An acceptable answer contains each line of the material, unchanged.

= Input for this task =
┌──

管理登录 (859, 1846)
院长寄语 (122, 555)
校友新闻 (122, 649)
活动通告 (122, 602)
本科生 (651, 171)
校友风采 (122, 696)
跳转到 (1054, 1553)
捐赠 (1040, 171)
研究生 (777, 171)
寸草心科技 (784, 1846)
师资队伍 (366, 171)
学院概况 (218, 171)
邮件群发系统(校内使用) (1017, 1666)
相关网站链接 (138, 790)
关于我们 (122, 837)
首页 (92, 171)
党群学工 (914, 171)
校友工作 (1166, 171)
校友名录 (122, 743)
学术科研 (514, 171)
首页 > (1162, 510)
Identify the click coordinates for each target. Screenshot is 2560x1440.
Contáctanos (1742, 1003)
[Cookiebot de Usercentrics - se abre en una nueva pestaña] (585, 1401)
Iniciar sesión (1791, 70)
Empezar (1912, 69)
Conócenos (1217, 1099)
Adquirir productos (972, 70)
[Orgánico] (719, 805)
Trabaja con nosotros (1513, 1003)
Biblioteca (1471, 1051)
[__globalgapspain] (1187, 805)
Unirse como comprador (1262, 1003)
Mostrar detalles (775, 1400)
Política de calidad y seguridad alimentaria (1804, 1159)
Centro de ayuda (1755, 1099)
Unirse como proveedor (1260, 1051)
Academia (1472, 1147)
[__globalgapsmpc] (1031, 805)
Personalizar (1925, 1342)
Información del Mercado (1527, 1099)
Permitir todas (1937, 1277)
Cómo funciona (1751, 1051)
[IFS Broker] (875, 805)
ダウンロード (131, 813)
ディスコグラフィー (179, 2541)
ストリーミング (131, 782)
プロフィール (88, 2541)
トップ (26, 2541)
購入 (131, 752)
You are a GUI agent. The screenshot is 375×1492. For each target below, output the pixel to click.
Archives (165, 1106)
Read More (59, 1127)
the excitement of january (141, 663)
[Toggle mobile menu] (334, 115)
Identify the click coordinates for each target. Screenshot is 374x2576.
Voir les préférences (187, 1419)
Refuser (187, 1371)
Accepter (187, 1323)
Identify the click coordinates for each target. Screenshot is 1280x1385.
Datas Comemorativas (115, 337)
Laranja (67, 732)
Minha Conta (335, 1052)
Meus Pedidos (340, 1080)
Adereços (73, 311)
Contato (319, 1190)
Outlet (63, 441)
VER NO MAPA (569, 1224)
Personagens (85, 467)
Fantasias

└──

= Answer space =
管理登录 (859, 1846)
院长寄语 (122, 555)
校友新闻 (122, 649)
活动通告 (122, 602)
本科生 (651, 171)
校友风采 (122, 696)
跳转到 (1054, 1553)
捐赠 (1040, 171)
研究生 (777, 171)
寸草心科技 (784, 1846)
师资队伍 (366, 171)
学院概况 (218, 171)
邮件群发系统(校内使用) (1017, 1666)
相关网站链接 (138, 790)
关于我们 (122, 837)
首页 (92, 171)
党群学工 (914, 171)
校友工作 (1166, 171)
校友名录 (122, 743)
学术科研 (514, 171)
首页 > (1162, 510)
Identify the click coordinates for each target. Screenshot is 2560x1440.
Contáctanos (1742, 1003)
[Cookiebot de Usercentrics - se abre en una nueva pestaña] (585, 1401)
Iniciar sesión (1791, 70)
Empezar (1912, 69)
Conócenos (1217, 1099)
Adquirir productos (972, 70)
[Orgánico] (719, 805)
Trabaja con nosotros (1513, 1003)
Biblioteca (1471, 1051)
[__globalgapspain] (1187, 805)
Unirse como comprador (1262, 1003)
Mostrar detalles (775, 1400)
Política de calidad y seguridad alimentaria (1804, 1159)
Centro de ayuda (1755, 1099)
Unirse como proveedor (1260, 1051)
Academia (1472, 1147)
[__globalgapsmpc] (1031, 805)
Personalizar (1925, 1342)
Información del Mercado (1527, 1099)
Permitir todas (1937, 1277)
Cómo funciona (1751, 1051)
[IFS Broker] (875, 805)
ダウンロード (131, 813)
ディスコグラフィー (179, 2541)
ストリーミング (131, 782)
プロフィール (88, 2541)
トップ (26, 2541)
購入 (131, 752)
You are a GUI agent. The screenshot is 375×1492. For each target below, output the pixel to click.
Archives (165, 1106)
Read More (59, 1127)
the excitement of january (141, 663)
[Toggle mobile menu] (334, 115)
Identify the click coordinates for each target. Screenshot is 374x2576.
Voir les préférences (187, 1419)
Refuser (187, 1371)
Accepter (187, 1323)
Identify the click coordinates for each target. Screenshot is 1280x1385.
Datas Comemorativas (115, 337)
Laranja (67, 732)
Minha Conta (335, 1052)
Meus Pedidos (340, 1080)
Adereços (73, 311)
Contato (319, 1190)
Outlet (63, 441)
VER NO MAPA (569, 1224)
Personagens (85, 467)
Fantasias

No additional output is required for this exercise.